Ello explica que en el año 2010 me sorprendiera volver a escuchar casi en susurros ese nombre. Cubría la interconsulta de Medicina Interna en un local improvisado en calle 25 esquina a N, cuando entró una mujer solicitando atención médica. Nada en ella me impresionó, salvo su discreta forma de pedir ayuda. Siguiendo la rutina de la consulta, la invité a sentarse frente a mí, y le pregunté sus señas personales para registrarla en la hoja de ruta diaria. Murmuró “Miguelina Cobián”.

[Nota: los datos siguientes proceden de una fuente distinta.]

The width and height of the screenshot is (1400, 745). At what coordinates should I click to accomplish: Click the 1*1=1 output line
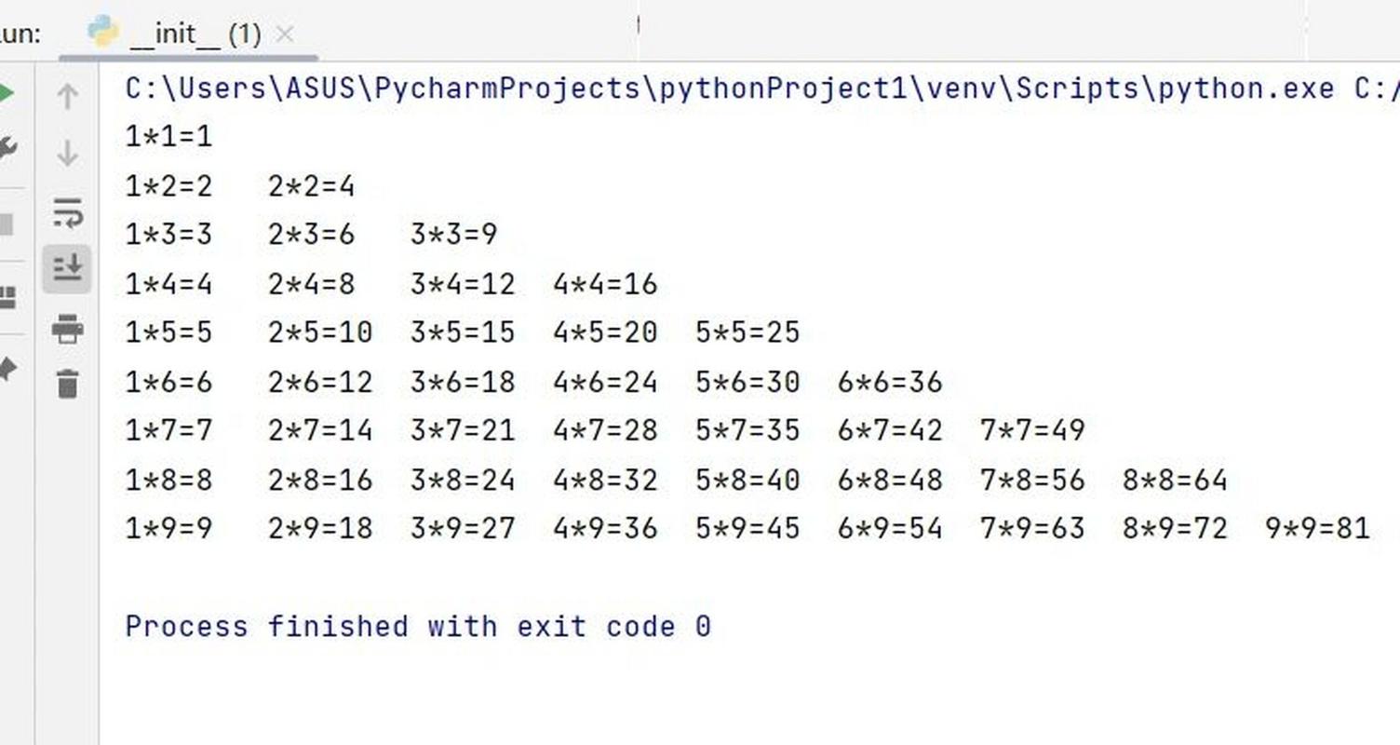coord(169,136)
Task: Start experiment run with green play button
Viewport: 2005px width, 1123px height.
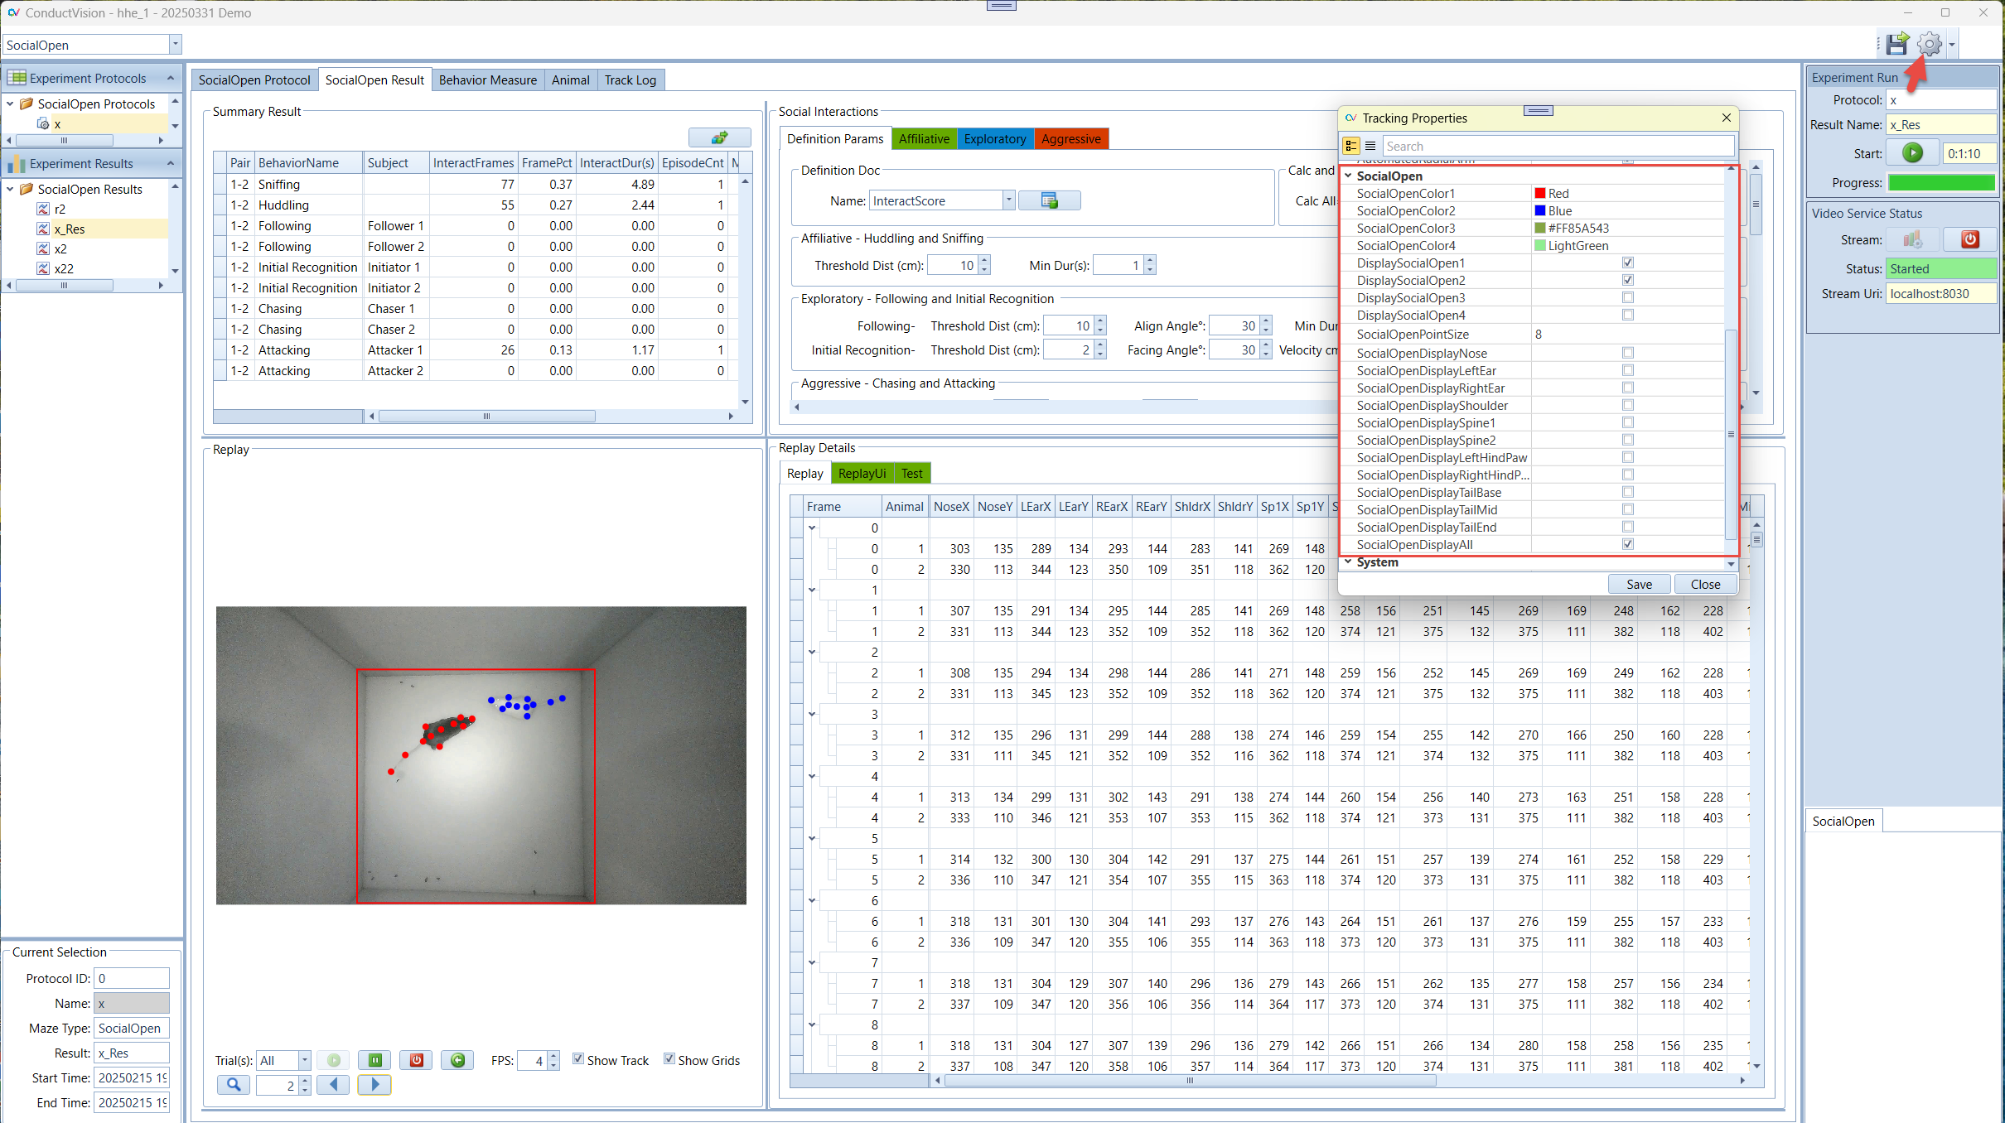Action: coord(1912,153)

Yo no podía creerlo. “¿Puede repetir su nombre, por favor?”, le pedí. Ella bajó la cabeza, y dijo “Miguelina Cobián”. “¿Es Usted Miguelina… Cobián?” insistí. “Así me llamo”, respondió. Mi emoción era tan grande, que cometí la imprudencia de llamar a todo el personal que en esos momentos estaba en el consultorio. “¡Alumnos, enfermeras, mensajeros, residentes, especialistas, VENGAN TODOS!”. La paciente quedó turbada, con evidentes deseos de largarse de inmediato, pero al verse rodeada de tantas personas, me rogó “No me haga esto, doctora, por favor”. Yo me puse de pie, dije a quién teníamos el honor de recibir aquella mañana, y pedí un aplauso. “Es una gloria de Cuba: aprendamos de su humildad de campeona mundial”. Todos rompimos el silencio de la mañana con una ovación cerrada.

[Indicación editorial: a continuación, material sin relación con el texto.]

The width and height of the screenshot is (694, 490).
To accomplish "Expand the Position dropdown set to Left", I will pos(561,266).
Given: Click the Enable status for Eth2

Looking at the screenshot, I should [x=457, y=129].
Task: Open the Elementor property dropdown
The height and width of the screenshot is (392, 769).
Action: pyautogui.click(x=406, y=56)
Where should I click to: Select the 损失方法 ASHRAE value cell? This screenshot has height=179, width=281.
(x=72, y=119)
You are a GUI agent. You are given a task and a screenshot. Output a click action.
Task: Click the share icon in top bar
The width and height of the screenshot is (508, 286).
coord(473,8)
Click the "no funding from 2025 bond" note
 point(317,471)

“Al cabo de varios años, leí en la prensa que había muerto, y me arrepiento de no haber seguido su pista vital”.
Miguelina se cubrió el rostro con sus manos. No creía merecer ningún homenaje, estaba visiblemente avergonzada. Le prometí silencio a partir de entonces, y le pedí que no dejara de consultarse conmigo. Siempre igual, llegaba a la consulta como quien pide permiso para vivir, y perdón por molestar. Ya su salud se quebrantaba, de modo que continuamos viéndonos varios meses. Me preocupaban la escasez de medicamentos y la alimentación que necesitaban su condición de hipertensa severa, de modo que le espeté “¿A usted la atiende el Inder, Miguelina, la ayudan, recibe cuidados?”. Su reacción fue inmediata. Obviamente molesta me contestó “No necesito nada especial, tengo lo que me hace falta. ¿Cómo se atreve a preguntarme semejante cosa?” No tuve más remedio que disculparme por mi indiscreción. Varios años después, abandoné mi práctica médica, y su nombre regresó a la neblinez de los tiempos imposibles del siglo anterior. Confieso que de vez en vez pensaba en ella, confiando en que el tratamiento médico la mantendría viva y capaz. Al cabo de varios años, leí en la prensa que había muerto, y me arrepiento de no haber seguido su pista vital, a ella, que en otras arenas nos dio tanta felicidad a todos los nacidos en la Isla del ardiente sol. Veo la fotografía que circuló en la prensa: aparece sonriendo con pena, en el instante en que de su cuello cuelgan montones de medallas. La miro con detenimiento. En silencio le pido perdón, y ella parece volver a decirme “No me haga esto, doctora, por favor”.
Me arrodillo ante su recuerdo de mujer admirable. ¡Luz para tí, Reina Miguelina!, y gracias por haberme permitido el privilegio de conocerte.